# My KBG reno is hideous, I feel like crying



## gregfromohio (Aug 14, 2019)

I have these light green patches in my very dark KBG. It is worse in person. What can I do?


----------



## SNOWBOB11 (Aug 31, 2017)

First thing is to identify what the issue is. Was this a full kill reno? Does the light green grass outgrow the darker grass? Can you pull some of the lighter stuff and take a picture?


----------



## Coleman2084 (Aug 7, 2019)

@gregfromohio

Mine looks exactly the same. I just chalk it up to immature grass or possibly spots that received more urea. Mine was a full Reno.


----------



## gregfromohio (Aug 14, 2019)

Yes it was a total kill reno. And the lighter grass does grow a bit faster. I can pull some up in the morning......


----------



## JerseyGreens (Aug 30, 2019)

I had this happen too. Could be that the spoon feeding N isn't getting to all of that yellow area.

Are those areas getting too much water?


----------



## KoopHawk (May 28, 2019)

Greg I just skimmed your journal. Am I reading correctly that you reno'd your backyard last year and this is your front yard reno from this year with similar Bluebank/Bewitched/Mazama blend?

Grass is young. The color will darken as it matures. You also have different cultivators that will mature and grow at different rates. I expect it will become more uniform as it matures. Don't panic. Feed it. You'll be fine.

I'm on day 125ish of my Bluebank mono Reno and I still have areas that are lighter than others.


----------



## Sinclair (Jul 25, 2017)

I've found that the grass where seed was heaviest tends to take the longest to change from lime green seedling into dark green tillered plant.


----------



## badtlc (Aug 22, 2019)

iron and time will fix it. don't fret.


----------



## MassHole (Jun 27, 2018)

Do you show close ups of the light green vs the dark?
Was it a double kill or a single? 
What was there before? Triv? Was it growing or dormant?


----------



## gregfromohio (Aug 14, 2019)

SNOWBOB11 said:


> First thing is to identify what the issue is. Was this a full kill reno? Does the light green grass outgrow the darker grass? Can you pull some of the lighter stuff and take a picture?


Below is a pic of the lighter stuff. It grows faster and seems to rip out easier than the kbg. Is it some sort of POA?


----------



## gregfromohio (Aug 14, 2019)

MassHole said:


> Do you show close ups of the light green vs the dark?
> Was it a double kill or a single?
> What was there before? Triv? Was it growing or dormant?


Below are some close ups. It was a single kill but then went over it with spot spray of glyphosate on anything that was still green after the kill. I dont know what was there before. I tried to get pictures showing the line between the dark KBG and the lighter hideousness.... I dont know if there is anything I can do but wait until next year?
──────────────────────────────
▸ Task goal: Rewrite the lawn renovation thread from "Are those areas" to "lighter than others.", changing "Bluebank" to "Midnight".

▸ Dataset section:
──────────────────────────────
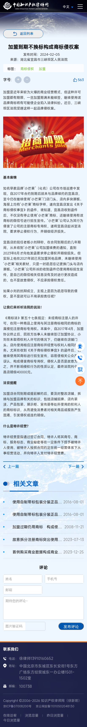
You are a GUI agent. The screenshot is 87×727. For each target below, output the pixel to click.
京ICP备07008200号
──────────────────────────────
▸ Answer to the exercise:
Are those areas getting too much water?


----------



## KoopHawk (May 28, 2019)

Greg I just skimmed your journal. Am I reading correctly that you reno'd your backyard last year and this is your front yard reno from this year with similar Midnight/Bewitched/Mazama blend?

Grass is young. The color will darken as it matures. You also have different cultivators that will mature and grow at different rates. I expect it will become more uniform as it matures. Don't panic. Feed it. You'll be fine.

I'm on day 125ish of my Midnight mono Reno and I still have areas that are lighter than others.